*** Block opens ***
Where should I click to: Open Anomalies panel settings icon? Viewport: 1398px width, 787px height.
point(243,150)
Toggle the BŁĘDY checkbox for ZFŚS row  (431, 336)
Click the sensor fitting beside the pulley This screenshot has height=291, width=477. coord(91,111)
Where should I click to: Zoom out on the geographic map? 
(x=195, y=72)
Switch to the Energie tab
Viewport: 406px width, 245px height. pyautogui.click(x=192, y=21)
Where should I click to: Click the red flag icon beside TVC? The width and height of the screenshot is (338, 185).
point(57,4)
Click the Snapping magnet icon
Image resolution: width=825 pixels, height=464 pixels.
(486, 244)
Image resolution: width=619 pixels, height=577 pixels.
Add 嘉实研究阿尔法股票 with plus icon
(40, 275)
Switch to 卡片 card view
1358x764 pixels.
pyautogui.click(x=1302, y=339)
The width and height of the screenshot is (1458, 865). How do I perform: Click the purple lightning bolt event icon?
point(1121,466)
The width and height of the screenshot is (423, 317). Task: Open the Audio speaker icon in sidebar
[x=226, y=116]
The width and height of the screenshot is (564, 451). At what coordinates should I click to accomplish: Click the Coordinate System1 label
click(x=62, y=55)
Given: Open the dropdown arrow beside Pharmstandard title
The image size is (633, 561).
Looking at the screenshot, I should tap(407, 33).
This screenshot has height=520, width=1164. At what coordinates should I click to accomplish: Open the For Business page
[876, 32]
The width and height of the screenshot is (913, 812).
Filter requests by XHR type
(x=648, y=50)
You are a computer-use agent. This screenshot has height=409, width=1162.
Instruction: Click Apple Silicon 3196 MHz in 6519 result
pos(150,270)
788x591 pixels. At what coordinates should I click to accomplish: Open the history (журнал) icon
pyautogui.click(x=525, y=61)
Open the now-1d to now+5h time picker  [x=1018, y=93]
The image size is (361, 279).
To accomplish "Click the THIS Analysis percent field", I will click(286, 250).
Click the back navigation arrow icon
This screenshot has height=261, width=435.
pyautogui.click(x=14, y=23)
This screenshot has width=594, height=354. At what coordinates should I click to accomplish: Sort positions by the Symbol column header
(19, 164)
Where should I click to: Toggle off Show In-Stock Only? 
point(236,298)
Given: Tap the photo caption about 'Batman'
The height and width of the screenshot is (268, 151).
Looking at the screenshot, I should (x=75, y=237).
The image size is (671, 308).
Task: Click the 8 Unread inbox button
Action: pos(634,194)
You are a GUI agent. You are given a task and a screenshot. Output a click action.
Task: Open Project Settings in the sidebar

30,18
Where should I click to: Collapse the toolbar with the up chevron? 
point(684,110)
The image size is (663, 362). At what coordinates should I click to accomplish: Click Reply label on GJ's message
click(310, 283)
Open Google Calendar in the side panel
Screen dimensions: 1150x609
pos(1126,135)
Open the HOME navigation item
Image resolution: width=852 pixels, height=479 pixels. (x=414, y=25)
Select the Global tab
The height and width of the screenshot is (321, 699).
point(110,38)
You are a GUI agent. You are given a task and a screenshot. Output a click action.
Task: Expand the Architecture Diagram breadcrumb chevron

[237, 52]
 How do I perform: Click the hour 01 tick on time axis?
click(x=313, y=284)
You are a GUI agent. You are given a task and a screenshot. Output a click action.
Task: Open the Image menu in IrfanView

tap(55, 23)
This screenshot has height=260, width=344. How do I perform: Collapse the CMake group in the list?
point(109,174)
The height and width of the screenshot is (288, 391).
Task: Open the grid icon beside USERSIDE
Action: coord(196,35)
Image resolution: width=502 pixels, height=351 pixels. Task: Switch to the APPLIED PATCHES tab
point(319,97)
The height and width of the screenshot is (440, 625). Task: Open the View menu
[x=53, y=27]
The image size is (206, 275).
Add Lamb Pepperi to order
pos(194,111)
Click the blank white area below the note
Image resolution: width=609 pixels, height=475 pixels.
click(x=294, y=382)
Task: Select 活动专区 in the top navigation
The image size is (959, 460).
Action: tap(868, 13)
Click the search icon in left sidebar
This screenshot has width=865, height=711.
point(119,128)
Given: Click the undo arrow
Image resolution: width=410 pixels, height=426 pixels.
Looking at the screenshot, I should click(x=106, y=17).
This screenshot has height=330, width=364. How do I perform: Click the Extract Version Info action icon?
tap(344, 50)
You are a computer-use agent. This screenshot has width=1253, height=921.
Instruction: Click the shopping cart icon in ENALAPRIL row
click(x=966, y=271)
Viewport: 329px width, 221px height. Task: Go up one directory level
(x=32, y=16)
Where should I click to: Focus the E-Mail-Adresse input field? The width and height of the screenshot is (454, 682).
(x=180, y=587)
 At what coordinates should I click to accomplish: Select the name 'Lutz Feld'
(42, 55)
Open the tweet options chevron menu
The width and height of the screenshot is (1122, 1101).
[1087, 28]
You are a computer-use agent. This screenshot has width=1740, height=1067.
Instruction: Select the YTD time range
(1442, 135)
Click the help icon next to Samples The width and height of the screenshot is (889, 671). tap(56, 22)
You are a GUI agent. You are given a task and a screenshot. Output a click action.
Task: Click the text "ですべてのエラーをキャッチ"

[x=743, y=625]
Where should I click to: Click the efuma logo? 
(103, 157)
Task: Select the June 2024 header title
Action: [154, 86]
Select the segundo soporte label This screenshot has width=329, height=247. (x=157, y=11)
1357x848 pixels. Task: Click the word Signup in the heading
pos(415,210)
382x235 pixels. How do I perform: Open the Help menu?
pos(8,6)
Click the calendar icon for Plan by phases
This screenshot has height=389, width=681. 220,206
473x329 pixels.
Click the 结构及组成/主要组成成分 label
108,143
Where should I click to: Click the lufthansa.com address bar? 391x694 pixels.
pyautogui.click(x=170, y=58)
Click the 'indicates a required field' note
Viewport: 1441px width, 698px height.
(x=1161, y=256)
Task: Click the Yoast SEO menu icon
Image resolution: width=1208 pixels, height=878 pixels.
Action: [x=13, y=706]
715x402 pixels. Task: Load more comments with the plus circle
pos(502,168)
*** Block closes ***
## [What to work on]
Repeat the listing above exactly, every line of it.

## [Answer box]
Where should I click to: Open Anomalies panel settings icon? Viewport: 1398px width, 787px height.
point(243,150)
Toggle the BŁĘDY checkbox for ZFŚS row  (431, 336)
Click the sensor fitting beside the pulley This screenshot has height=291, width=477. coord(91,111)
Where should I click to: Zoom out on the geographic map? 
(x=195, y=72)
Switch to the Energie tab
Viewport: 406px width, 245px height. pyautogui.click(x=192, y=21)
Where should I click to: Click the red flag icon beside TVC? The width and height of the screenshot is (338, 185).
point(57,4)
Click the Snapping magnet icon
Image resolution: width=825 pixels, height=464 pixels.
(486, 244)
Image resolution: width=619 pixels, height=577 pixels.
Add 嘉实研究阿尔法股票 with plus icon
(40, 275)
Switch to 卡片 card view
1358x764 pixels.
pyautogui.click(x=1302, y=339)
The width and height of the screenshot is (1458, 865). How do I perform: Click the purple lightning bolt event icon?
point(1121,466)
The width and height of the screenshot is (423, 317). Task: Open the Audio speaker icon in sidebar
[x=226, y=116]
The width and height of the screenshot is (564, 451). At what coordinates should I click to accomplish: Click the Coordinate System1 label
click(x=62, y=55)
Given: Open the dropdown arrow beside Pharmstandard title
The image size is (633, 561).
Looking at the screenshot, I should tap(407, 33).
This screenshot has height=520, width=1164. At what coordinates should I click to accomplish: Open the For Business page
[876, 32]
The width and height of the screenshot is (913, 812).
Filter requests by XHR type
(x=648, y=50)
You are a computer-use agent. This screenshot has height=409, width=1162.
Instruction: Click Apple Silicon 3196 MHz in 6519 result
pos(150,270)
788x591 pixels. At what coordinates should I click to accomplish: Open the history (журнал) icon
pyautogui.click(x=525, y=61)
Open the now-1d to now+5h time picker  [x=1018, y=93]
The image size is (361, 279).
To accomplish "Click the THIS Analysis percent field", I will click(286, 250).
Click the back navigation arrow icon
This screenshot has height=261, width=435.
pyautogui.click(x=14, y=23)
This screenshot has width=594, height=354. At what coordinates should I click to accomplish: Sort positions by the Symbol column header
(19, 164)
Where should I click to: Toggle off Show In-Stock Only? 
point(236,298)
Given: Tap the photo caption about 'Batman'
The height and width of the screenshot is (268, 151).
Looking at the screenshot, I should (x=75, y=237).
The image size is (671, 308).
Task: Click the 8 Unread inbox button
Action: pos(634,194)
You are a GUI agent. You are given a task and a screenshot. Output a click action.
Task: Open Project Settings in the sidebar

30,18
Where should I click to: Collapse the toolbar with the up chevron? 
point(684,110)
The image size is (663, 362). At what coordinates should I click to accomplish: Click Reply label on GJ's message
click(310, 283)
Open Google Calendar in the side panel
Screen dimensions: 1150x609
pos(1126,135)
Open the HOME navigation item
Image resolution: width=852 pixels, height=479 pixels. (x=414, y=25)
Select the Global tab
The height and width of the screenshot is (321, 699).
point(110,38)
You are a GUI agent. You are given a task and a screenshot. Output a click action.
Task: Expand the Architecture Diagram breadcrumb chevron

[237, 52]
 How do I perform: Click the hour 01 tick on time axis?
click(x=313, y=284)
You are a GUI agent. You are given a task and a screenshot. Output a click action.
Task: Open the Image menu in IrfanView

tap(55, 23)
This screenshot has height=260, width=344. How do I perform: Collapse the CMake group in the list?
point(109,174)
The height and width of the screenshot is (288, 391).
Task: Open the grid icon beside USERSIDE
Action: coord(196,35)
Image resolution: width=502 pixels, height=351 pixels. Task: Switch to the APPLIED PATCHES tab
point(319,97)
The height and width of the screenshot is (440, 625). Task: Open the View menu
[x=53, y=27]
The image size is (206, 275).
Add Lamb Pepperi to order
pos(194,111)
Click the blank white area below the note
Image resolution: width=609 pixels, height=475 pixels.
click(x=294, y=382)
Task: Select 活动专区 in the top navigation
The image size is (959, 460).
Action: tap(868, 13)
Click the search icon in left sidebar
This screenshot has width=865, height=711.
point(119,128)
Given: Click the undo arrow
Image resolution: width=410 pixels, height=426 pixels.
Looking at the screenshot, I should click(x=106, y=17).
This screenshot has height=330, width=364. How do I perform: Click the Extract Version Info action icon?
tap(344, 50)
You are a computer-use agent. This screenshot has width=1253, height=921.
Instruction: Click the shopping cart icon in ENALAPRIL row
click(x=966, y=271)
Viewport: 329px width, 221px height. Task: Go up one directory level
(x=32, y=16)
Where should I click to: Focus the E-Mail-Adresse input field? The width and height of the screenshot is (454, 682).
(x=180, y=587)
 At what coordinates should I click to accomplish: Select the name 'Lutz Feld'
(42, 55)
Open the tweet options chevron menu
The width and height of the screenshot is (1122, 1101).
[1087, 28]
You are a computer-use agent. This screenshot has width=1740, height=1067.
Instruction: Select the YTD time range
(1442, 135)
Click the help icon next to Samples The width and height of the screenshot is (889, 671). tap(56, 22)
You are a GUI agent. You are given a task and a screenshot. Output a click action.
Task: Click the text "ですべてのエラーをキャッチ"

[x=743, y=625]
Where should I click to: Click the efuma logo? 
(103, 157)
Task: Select the June 2024 header title
Action: [154, 86]
Select the segundo soporte label This screenshot has width=329, height=247. (x=157, y=11)
1357x848 pixels. Task: Click the word Signup in the heading
pos(415,210)
382x235 pixels. How do I perform: Open the Help menu?
pos(8,6)
Click the calendar icon for Plan by phases
This screenshot has height=389, width=681. 220,206
473x329 pixels.
Click the 结构及组成/主要组成成分 label
108,143
Where should I click to: Click the lufthansa.com address bar? 391x694 pixels.
pyautogui.click(x=170, y=58)
Click the 'indicates a required field' note
Viewport: 1441px width, 698px height.
(x=1161, y=256)
Task: Click the Yoast SEO menu icon
Image resolution: width=1208 pixels, height=878 pixels.
Action: [x=13, y=706]
715x402 pixels. Task: Load more comments with the plus circle
pos(502,168)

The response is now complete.